Overview
- Accurate models on complex multiphase formulations
- 4 weeks to develop toxicity model with 82% accuracy
- Screen out toxic recipes before expensive product development
- Reduce animal testing
The Challenge
An innovative customer must ensure that the complex multiphase chemicals they produce are safe to use. While there is robust literature on predictions of toxicity for single chemicals, the challenge here is to screen out toxic formulations early in the development cycle based on their ingredients. This capability would reduce the number of formulations that go through to final animal toxicity testing and then fail, saving time and resources.
The Approach
The overall approach was to predict one aspect of toxicity of the final product using knowledge of the ingredients. Data from 36 distinct formulations was used to train the AI model. In total 108 rows of data were used, as most formulations had been tested at 3 different dilutions, a standard part of the test involved. (Diluting a formulation until it no longer causes toxicity problems can also be done as part of product development; however, the product needs to also remain effective at the increased dilution.)
Data available:
- SMILES strings representing chemical formulas for the active ingredients1
- Measured properties of active ingredients
- Weight fractions of all ingredients
- Ingredients categorized by label (e.g., active, adjuvant…) with their fractions
- Formulation recipe and dilution steps
- Toxicity score (for the aspect being predicted)
SMILES notation is a way to convert a chemical formula into a string of computer-readable information. The Citrine Platform can interpret this string and turn it into a collection of 30+ AI-ready, calculated data points. For example, molecular weight can be calculated from the SMILES notation.
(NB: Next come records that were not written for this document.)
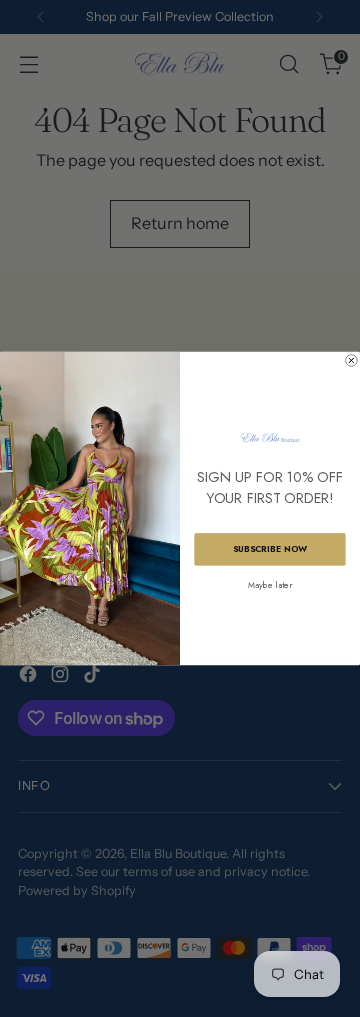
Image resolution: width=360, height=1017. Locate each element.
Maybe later (269, 585)
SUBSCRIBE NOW (270, 549)
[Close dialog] (352, 361)
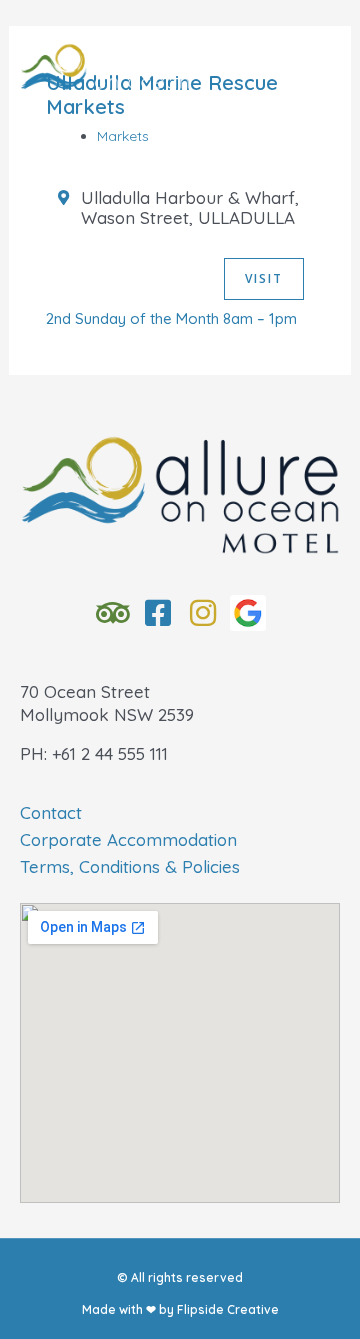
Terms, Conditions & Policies (130, 866)
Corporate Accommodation (128, 839)
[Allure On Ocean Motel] (105, 75)
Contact (51, 812)
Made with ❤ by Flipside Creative (180, 1309)
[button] (180, 153)
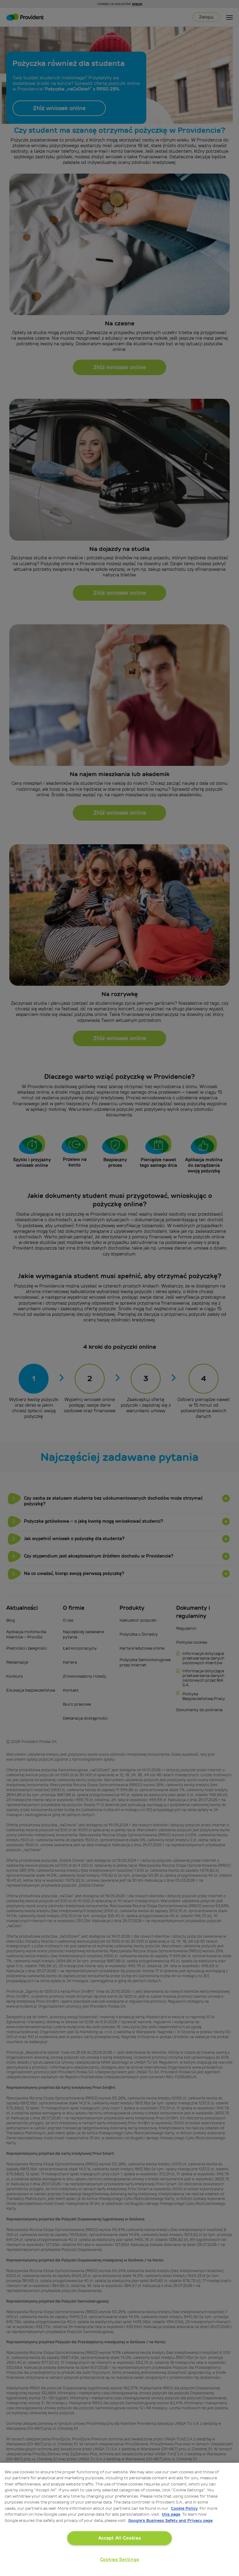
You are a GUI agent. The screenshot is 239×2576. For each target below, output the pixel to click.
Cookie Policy (184, 2508)
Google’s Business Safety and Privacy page (170, 2520)
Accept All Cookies (119, 2538)
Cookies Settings (119, 2559)
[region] (119, 2519)
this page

1 Weininger D (February 1988). “SMILES, a chemical language and information system. 1. Introduction to methodology and encoding rules”. Journal of Chemical Information and Computer Sciences. 28 (1): 31–6. doi:10.1021/ci00057a005.
The Results
Cross validation was carried out to calculate the accuracy of the model. While the toxicity data available was on a scale, in reality there is a threshold, and anything above the threshold is a failure. Cross validation showed 82% accuracy in predicting pass or fail for the toxicity test on the formulations in the training set.
The model was then validated on a “hold-out” set of formulations that were not in the original training set. The model predicted the qualitative toxicity result (pass or fail) as well as the quantitative toxicity score correctly 5 out of 6 times. On checking which features the AI model attached most importance to in its predictions, the features did match with the scientist’s intuition, making the researchers more trustful of the model.
Benefits and next steps
The customer’s researchers were excited by the results achieved in just 4 weeks. This model can already be used to screen out formulations that are likely to be toxic before lengthy product development and expensive testing occurs.
Having demonstrated the great value of the Citrine Platform and won the trust of researchers at this company, Citrine is looking forward to seeing the Citrine Platform rolled out to other business units and research teams.